◆ **Aim of the task**:
Go through the lines below. Copy those with "Given".

--- Dataset ---

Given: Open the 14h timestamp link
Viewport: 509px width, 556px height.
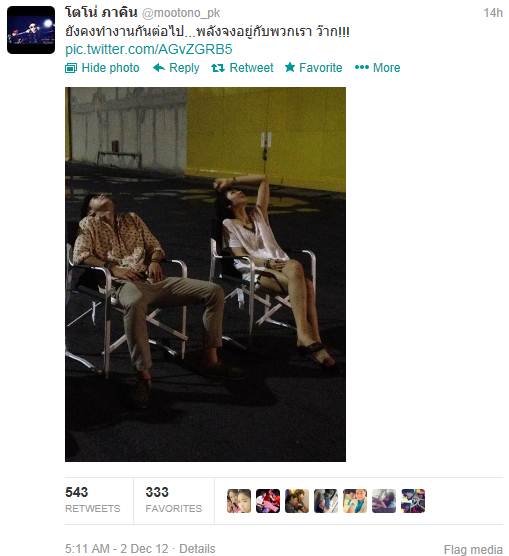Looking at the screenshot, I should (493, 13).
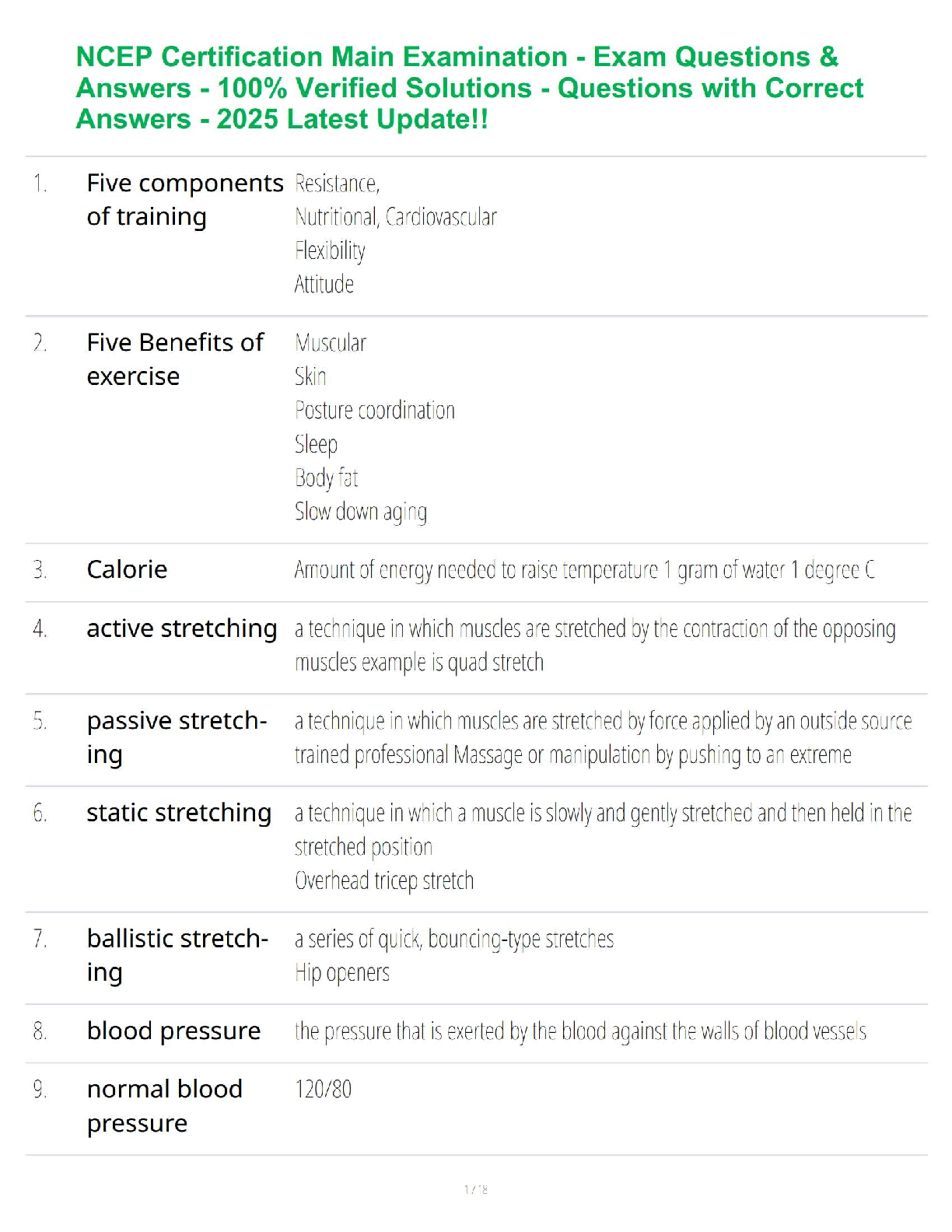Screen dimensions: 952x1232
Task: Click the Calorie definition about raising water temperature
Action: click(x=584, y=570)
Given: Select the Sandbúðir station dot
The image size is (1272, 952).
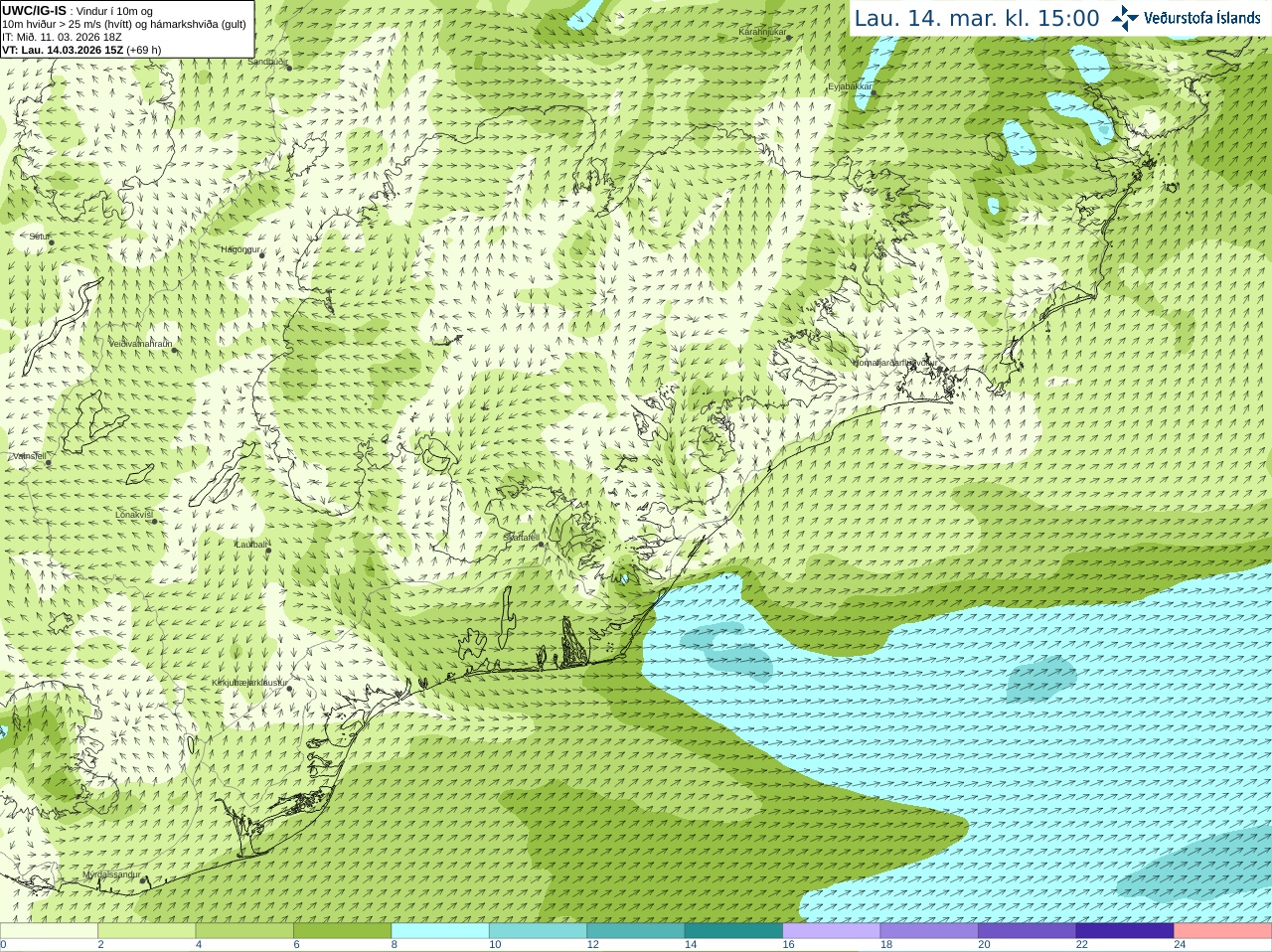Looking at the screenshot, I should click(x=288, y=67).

---
--- Dataset ---

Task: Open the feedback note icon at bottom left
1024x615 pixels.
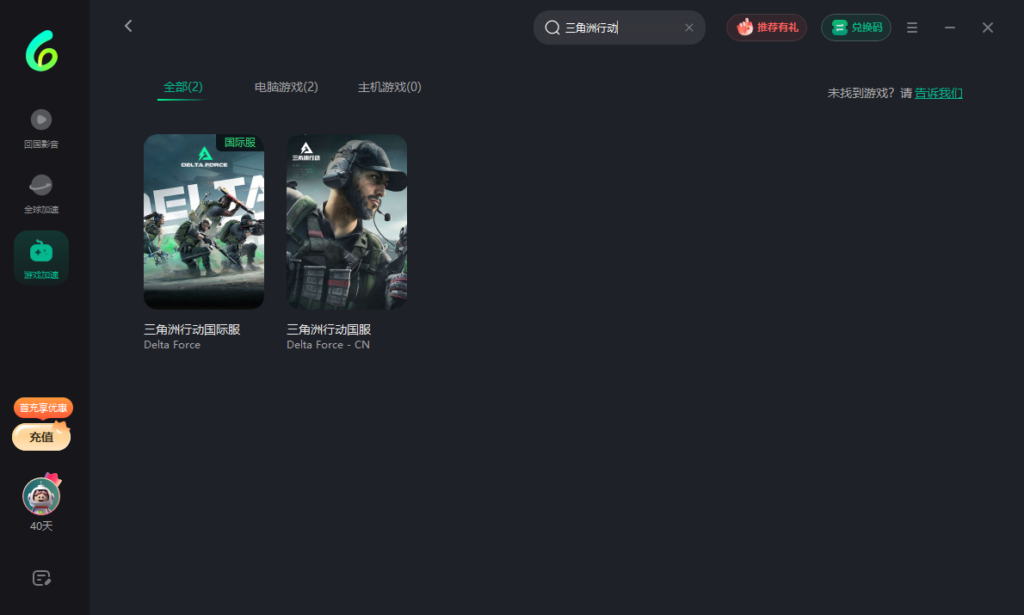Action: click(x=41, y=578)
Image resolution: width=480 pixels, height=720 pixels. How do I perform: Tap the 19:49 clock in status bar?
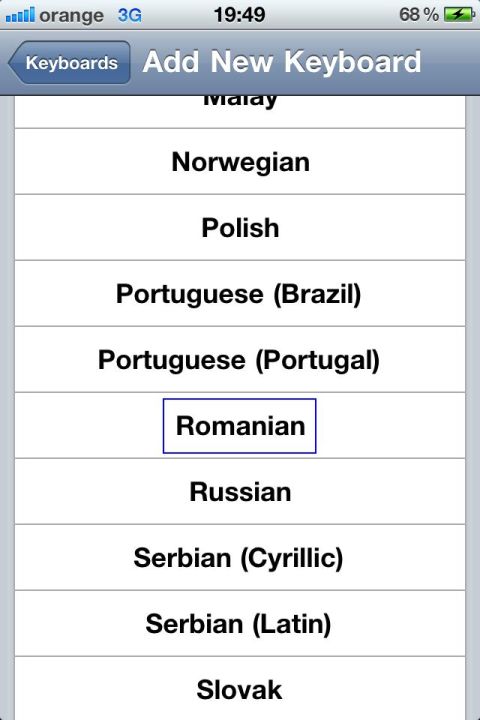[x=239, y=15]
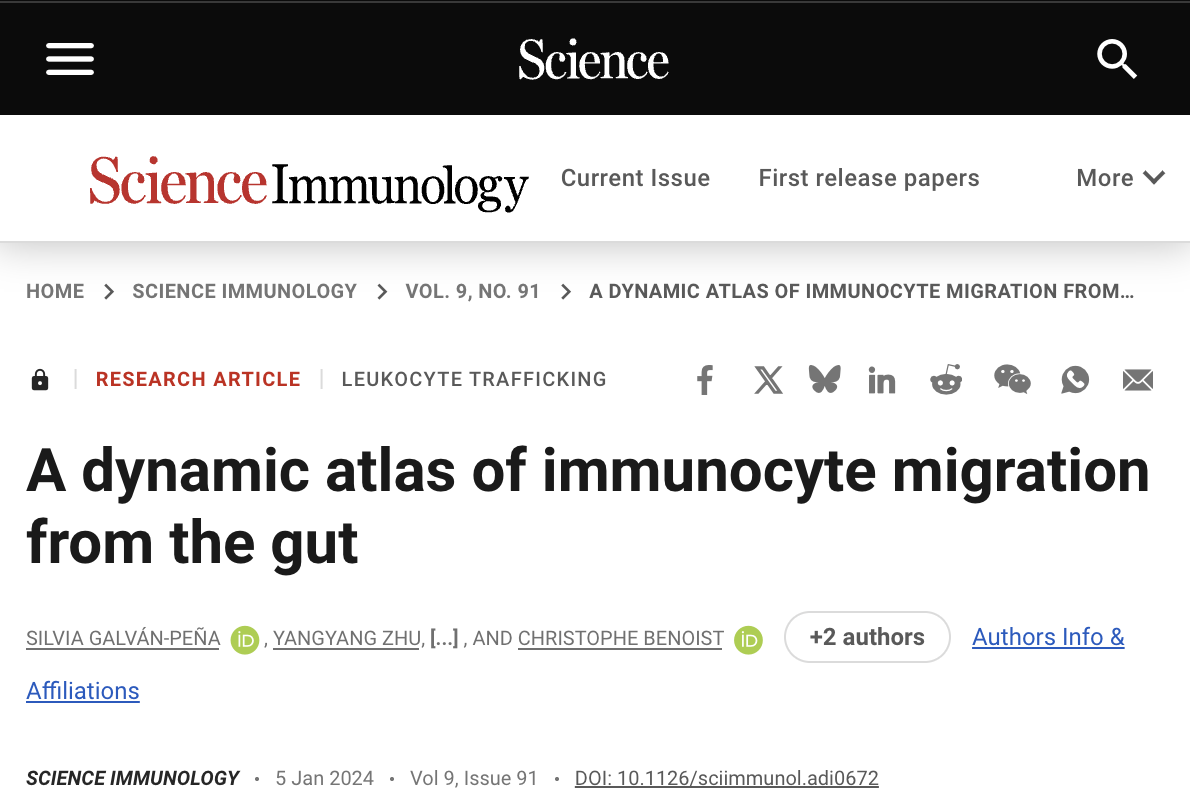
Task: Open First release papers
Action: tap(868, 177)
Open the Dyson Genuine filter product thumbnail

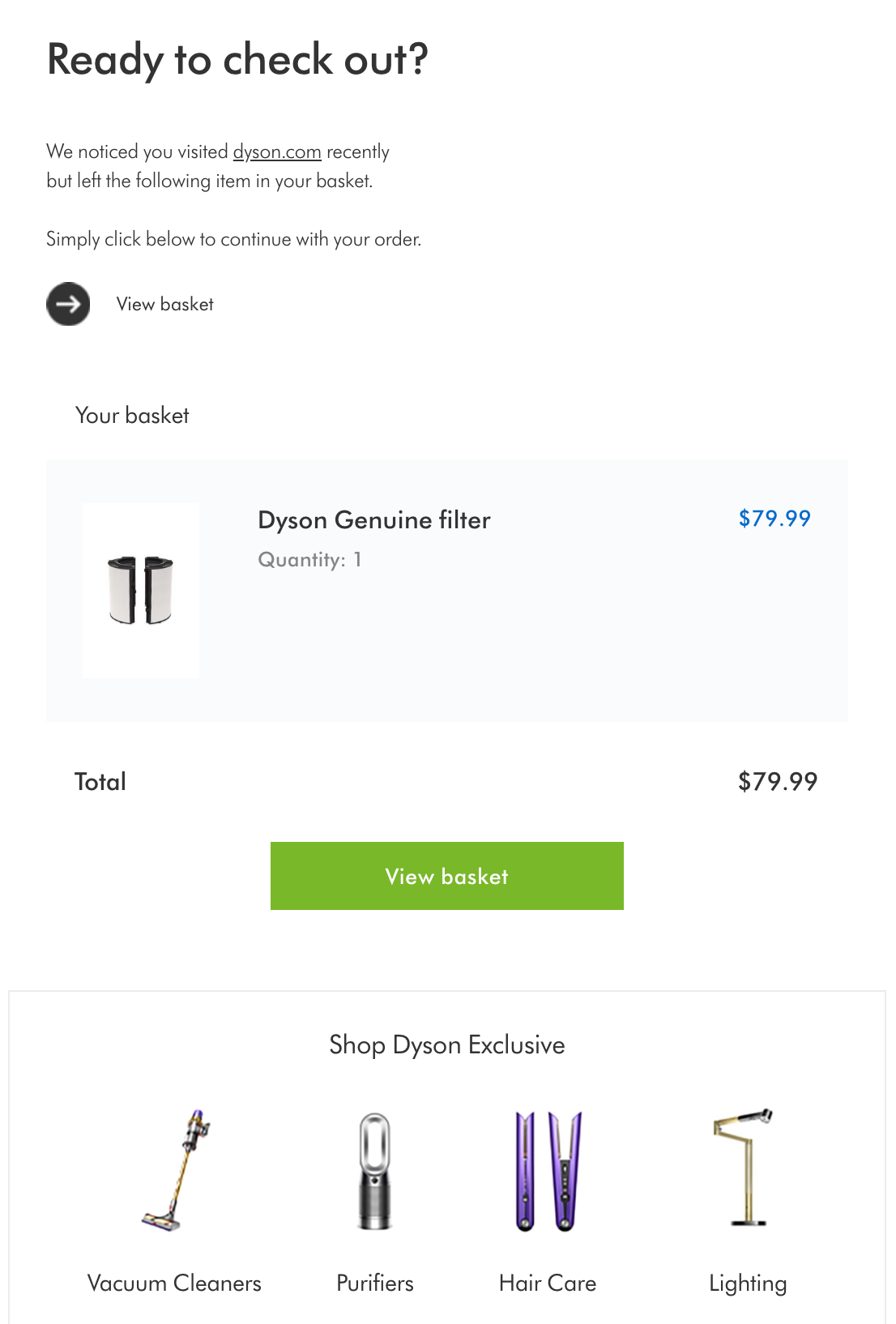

---
--- Dataset ---

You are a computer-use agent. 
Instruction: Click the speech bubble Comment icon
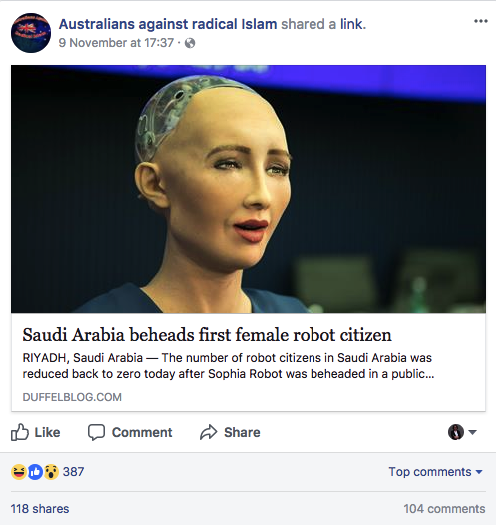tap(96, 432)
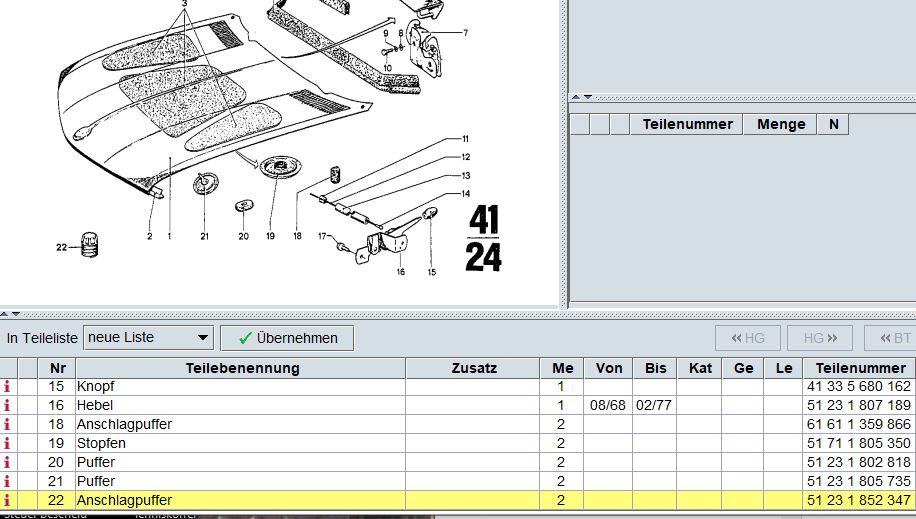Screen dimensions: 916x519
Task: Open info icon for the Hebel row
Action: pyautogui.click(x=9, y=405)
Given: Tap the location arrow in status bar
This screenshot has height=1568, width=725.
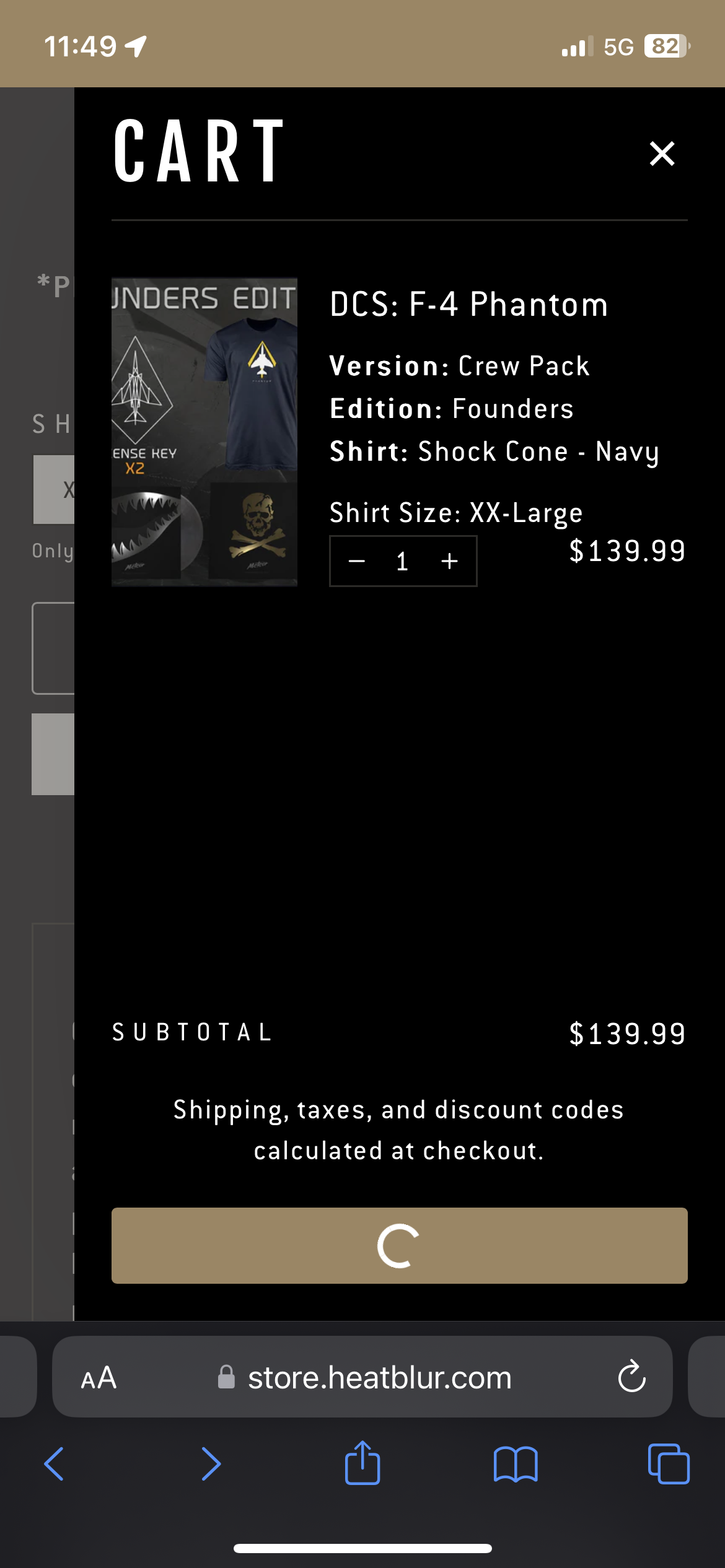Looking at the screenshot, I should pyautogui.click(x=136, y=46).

---

◆ **Answer section**:
Given: Open the 14h timestamp link
Given: Select the Sandbúðir station dot
Given: Tap the location arrow in status bar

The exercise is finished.